New Associate Editor: T. J. Gentry

MoralApologetics.com is excited to announce a New Associate Editor: T. J. Gentry. He’ll be joining our team with the particular intent of focusing on pastoral issues related to moral apologetics. He shares a passion for the moral argument(s) and brings much to his new post. He is, in his own words, a “mere Christian with genuine fascination and awe for the breadth and depth of God’s gracious kingdom.”

He became a Christian in 1978, and began pastoral ministry in 1984. He has worked as a youth pastor, senior pastor, church planter, church-based seminary professor, and as a chaplain assistant in the Army Chaplain Corps. A southern Illinois native, T. J. is a graduate of Southern Illinois University-Carbondale with a BA in Political Science; Liberty University with an MAR in Church Ministries, an MDiv in Chaplaincy, and a ThM in Theology; and Piedmont International University with a DMin in Pastoral Counseling. T. J. is currently pursuing a PhD in Theology and Apologetics at Liberty, hoping to write his dissertation on some aspect of the intersection of moral apologetics and the pastorate.

He is the author of God Help Us: Encouragement for Evangelism, and Thinking of Worship: A Liturgical Miscellany, as well as the forthcoming Evangel-ogetics: Apologetics for the Sake of the Lost. T. J. has published articles on liturgics, pastoral counseling, and church-based counseling ministries. He lives in Carterville, Illinois with his wife and five children, where he pastors an independent evangelical church, directs a Christian counseling ministry, and serves as a Brigade Chaplain for the Army National Guard. T.J.’s preaching may be heard at www.sermonaudio.com/fellowshipinchrist.

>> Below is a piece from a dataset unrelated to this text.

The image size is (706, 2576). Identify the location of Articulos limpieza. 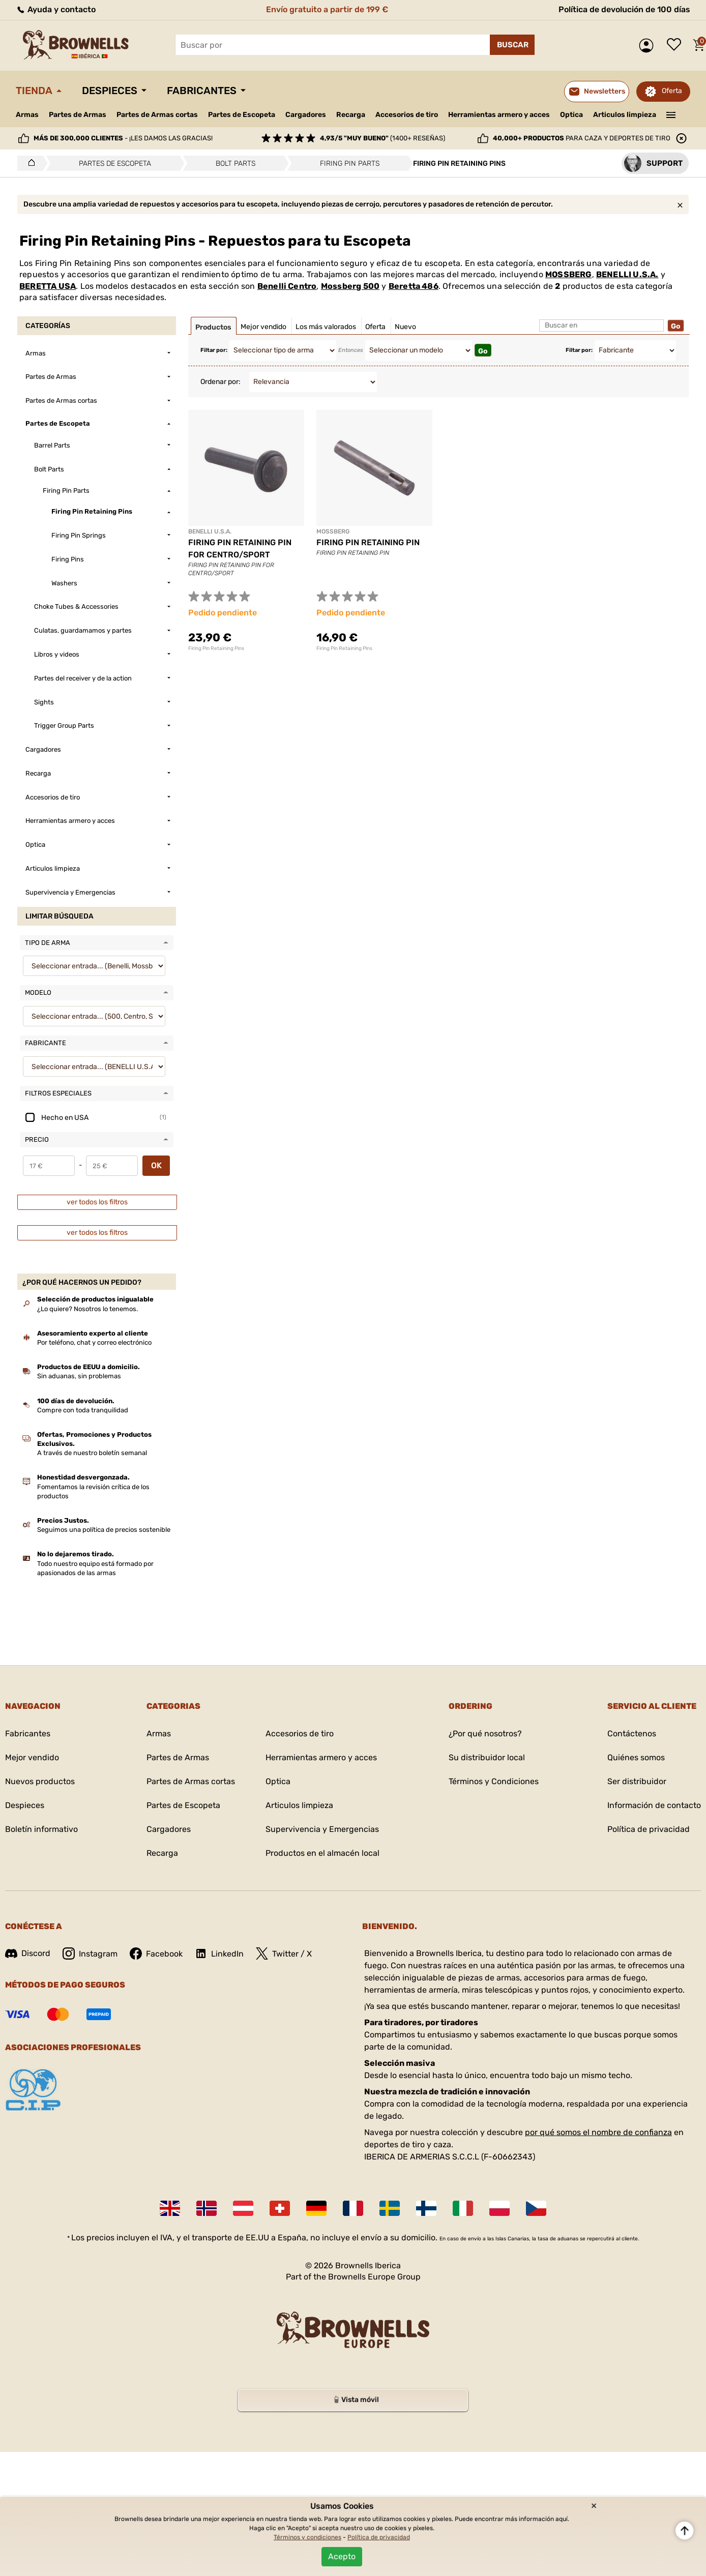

Here’s a recent excerpt from his personal correspondence about moral apologetics:

First, and foundationally, a moral apologetic that is intentionally and consistently anchored in the agape of God, thereby reflecting his heart and character, is the ultimate answer to the burgeoning nihilistic tendencies within our culture. An agape based moral apologetic is able to connect even to the most existentially dour and disconnected person whose illative sense still tells them this type of love and its moral concomitants are real and essential to their wholeness as a person. At their deepest level, unbelievers want an agape based moral apologetic to be true. Moral apologetics are central to evangelism.
Second, insofar as the moral apologetics movement that the Lord is prodding makes an intentional connection to pulpit ministry and counseling, moral apologetics provides a means for pastors to address from the pulpit and in the counseling room the underlying questions they will inevitably face in congregations that are increasingly a mixture of believers and seekers. These believers and seekers need a robust theology that appreciates and draws upon the totality of God's revelation, both natural and special. Moral apologetics rooted in the love of God is, I conclude, the pathway to recover a place at the table for natural theology within Evangelical Christianity, and a way to strengthen the particulars of special revelation regarding the character of God and nature of man. Preaching and counseling will only be enhanced by moral apologetics. In this regard, moral apologetics becomes part of the fabric of congregation-level, workaday Christianity.
I'm praying for clarity regarding my role, as I initially think it is to take the apologetic armament that you are giving me regarding the philosophical and historical foundations and argumentation, and begin to train my sights on how the moral argument relates to various worldviews and apologetics encounters. Something along the lines of the practical and pastoral application of the philosophical, theological, and historical genius of moral apologetics as articulated from an intentional agape based approach.

We’re thrilled to welcome T. J. onboard, and look forward to seeing how God intends to extend the reach of MoralApologetics.com. In addition to the new pastoral focus T. J. will bring (bolstered all the more by the recent addition of Tom Thomas as a regular contributor), here are additional new initiatives the site will be undertaking over the next year:

  • A stronger focus on the history of moral apologetics
  • The relevance of moral apologetics to spiritual formation
  • Forging more explicit connections between moral apologetics and Christian theology in particular
  • Work toward the formation of a Moral Apologetics Center, including grant moneys to facilitate lectureships, conferences, panel discussions, etc.
  • Delineating more exegetical connections to the task of moral apologetics, and
  • Application of moral apologetics in chaplaincy contexts
  • Greater examination of the explanatory power (or lack thereof) of nonChristian religious alternative explanations of features and facets of moral phenomena

As always, submissions on any aspect of moral arguments for God’s existence are welcome and encouraged. Try to keep submissions to about 1000 words normally.